【山崎名誉主宰の俳句】縦書きはこちら→ MeiyoShusai_Haiku_202212
秋から冬へ 山崎 聰
雨降りつづき著莪の花著莪の花
忘却の彼方にありて夏の雲
山暮れてそろそろ河鹿鳴くころか
敗戦日月下うかうか生き延びて
大声で呼ばれふり向く蛍の夜
もうすこしがんばってみよう夏満月
真暗がり誰も知らない蛇の穴
町に出てすこし歩きぬ月の夜
めずらしきことと思いぬ屋根に雪
新宿も銀座もさむき秋立つ日
【米田主宰の俳句】縦書きはこちら→Shusai_Haiku_202212
小さなハート 米田 規子
風を描きカンバス一面花野原
平凡ないちにち林檎の紅きいろ
まだ柿の色付き足りぬ夕日かな
すこやかに術後一年秋桜
ぼんやりと未来が見えて吊し柿
泡立草なんだかんだと云ってくる
ベルギーチョコの小さなハート秋灯
こわごわと通草の冷えを掌に
ビルの灯のビルをあふれて暮の秋
おだやかなきょうを賜り紅葉狩
【山崎名誉主宰の選】
<火炎集>響焔2022年9月号より
母家より少し離れて桐の花 栗原 節子
砂山の向こう砂山夏の海 森村 文子
自販機の中の混沌いなびかり 加藤千恵子
人の死に蝶のあつまる夕まぐれ 中村 克子
薔薇散ったあとのうやむやそれを見る 松村 五月
森騒ぐ風がみどりとなるころか 大見 充子
青葉騒とおくで赤子泣いている 小川トシ子
白南風や一丁目一番地の空 山口美恵子
水無月のうす昏がりの少年よ 鈴木 瑩子
空っぽの夕立あとの裏通り 小林多恵子
【米田主宰の選】
<火炎集>響焔2022年9月号より
沖縄忌町に夕餉の匂い満ち 和田 浩一
我先にそよぎだす青ねこじゃらし 石倉 夏生
青空は心底さみし花いばら 栗原 節子
太初より言葉はつばさ麦の秋 加藤千恵子
明け方の正しい位置に蟇 松村 五月
過ぎゆくは日傘の男昌平坂 河村 芳子
みんな居て一人足りない梅雨の月 大見 充子
寅はなくさくらも八十路夏は来ぬ 蓮尾 碩才
青田風何もないけど卵焼 山口美恵子
幸せはあなたのうしろかたつむり 加賀谷秀男
【米田規子選】
<白灯対談より>
窓ぎわの折鶴の影良夜かな 横田恵美子
裏返して愁思をはたく二度三度 池宮 照子
風の名にそれぞれ母国秋隣 齋藤 重明
洗濯物ふわりと落ちて大夕焼 金子 良子
秋の蟬古刹の階に転がれる 鹿兒嶋俊之
名月や庭どなりから下駄の音 長谷川レイ子
音もなくただ風が吹く今朝の秋 北尾 節子
無花果を捥いで生家の空の色 牧野 良子
【白灯対談の一部】
窓ぎわの折鶴の影良夜かな 横田恵美子
令和4年9月10日の満月は本当に素晴らしかった。月光が降り注いで辺りは白々と明るく、夜空に輝くまん丸なその月は心が洗われるほど美しかった。
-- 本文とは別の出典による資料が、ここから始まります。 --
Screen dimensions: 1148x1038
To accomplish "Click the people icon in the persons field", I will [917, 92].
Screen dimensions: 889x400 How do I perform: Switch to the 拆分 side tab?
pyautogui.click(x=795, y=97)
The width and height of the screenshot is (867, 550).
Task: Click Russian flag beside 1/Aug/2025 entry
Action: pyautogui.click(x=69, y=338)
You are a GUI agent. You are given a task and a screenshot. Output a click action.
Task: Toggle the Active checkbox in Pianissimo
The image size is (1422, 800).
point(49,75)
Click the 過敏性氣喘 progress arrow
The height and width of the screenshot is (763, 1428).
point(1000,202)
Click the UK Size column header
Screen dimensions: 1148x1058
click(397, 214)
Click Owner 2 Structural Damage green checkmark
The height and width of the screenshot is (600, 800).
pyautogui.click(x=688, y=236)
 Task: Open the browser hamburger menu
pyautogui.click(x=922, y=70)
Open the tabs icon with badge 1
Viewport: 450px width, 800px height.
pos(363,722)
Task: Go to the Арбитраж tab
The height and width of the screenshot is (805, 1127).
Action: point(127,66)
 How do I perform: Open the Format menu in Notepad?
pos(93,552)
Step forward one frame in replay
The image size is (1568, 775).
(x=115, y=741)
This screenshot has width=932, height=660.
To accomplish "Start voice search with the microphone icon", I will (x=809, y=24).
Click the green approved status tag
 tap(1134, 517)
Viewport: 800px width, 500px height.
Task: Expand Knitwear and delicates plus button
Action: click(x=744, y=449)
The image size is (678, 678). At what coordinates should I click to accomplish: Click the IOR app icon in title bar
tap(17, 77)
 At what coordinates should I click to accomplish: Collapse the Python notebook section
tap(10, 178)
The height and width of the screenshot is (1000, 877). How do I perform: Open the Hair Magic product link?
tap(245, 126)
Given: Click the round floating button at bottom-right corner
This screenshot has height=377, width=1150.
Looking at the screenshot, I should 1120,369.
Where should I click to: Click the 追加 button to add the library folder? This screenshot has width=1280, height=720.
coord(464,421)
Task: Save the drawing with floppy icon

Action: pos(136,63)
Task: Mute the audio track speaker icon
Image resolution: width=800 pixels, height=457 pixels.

掲句は下五〝良夜かな〟と静かに詠嘆をしている。作者も仲秋の名月の夜を心ゆくまで楽しんだようだ。
この句は〝折鶴の影〟と〝良夜〟の取り合わせで成り立っている。光と影の対比とも云えるが、そこは作者の工夫のあとが見られ、「月光」とか「満月」などでなく〝良夜〟を選んだことが成功していると思う。<先を急ぐバイクの僧侶秋日和> この句にも注目。日常の一こまをひょいと掴んで楽しい俳句だ。〝バイクの僧侶〟に現代の社会が反映されている。